Abstract

Abstract The linear instability of a piecewise uniform shear flow is classically formulated for nondivergent perturbations on a 2D barotropic mean flow with linear shear, bounded on both sides by semi-infinite half-planes where the mean flows are uniform. The problem remains unchanged on the f plane because for nondivergent perturbations the instability is driven by vorticity gradient at the edges of the inner, linear shear region, whereas the vorticity itself does not affect it. The instability of the unbounded case is recovered when the outer regions of uniform velocity are bounded, provided that these regions are at least twice as wide as the inner region of nonzero shear. The numerical calculations demonstrate that this simple scenario is greatly modified when the perturbations’ divergence and the variation of the mean height (which geostrophically balances the mean flow) are retained in the governing equations. Although a finite deformation radius exists on the shallow water f plane, the mean vorticity gradient that governs the instability in the nondivergent case remains unchanged, so it is not obvious how the instability is modified by the inclusion of divergence in the numerical solutions of the equations. The results here show that the longwave instability of nondivergent flows is recovered by the numerical solution for divergent flows only when the radius of deformation is at least one order of magnitude larger than the width of the inner uniform shear region.

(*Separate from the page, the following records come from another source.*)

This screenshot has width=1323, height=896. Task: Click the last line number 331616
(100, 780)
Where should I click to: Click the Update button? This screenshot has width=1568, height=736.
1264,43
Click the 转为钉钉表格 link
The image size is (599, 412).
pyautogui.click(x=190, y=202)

Nevertheless, even at this large radius of deformation both the amplitude of the velocity eigenfunction and the distribution of vorticity and divergence differ significantly from those of nondivergent perturbations and vary strongly in the cross-stream direction. Whereas for nondivergent flows the vorticity and divergence both have a delta-function structure located at the boundaries of the inner region, in divergent flows they are spread out and attain their maximum away from the boundaries (either in the inner region or in the outer regions) in some range of the mean shear. In contrast to nondivergent flows for which the mean shear is merely a multiplicative factor of the growth rates, in divergent flows new unstable modes exist for sufficiently large mean shear with no shortwave cutoff. This unstable mode is strongly affected by the sign of the mean shear (i.e., the sign of the mean relative vorticity).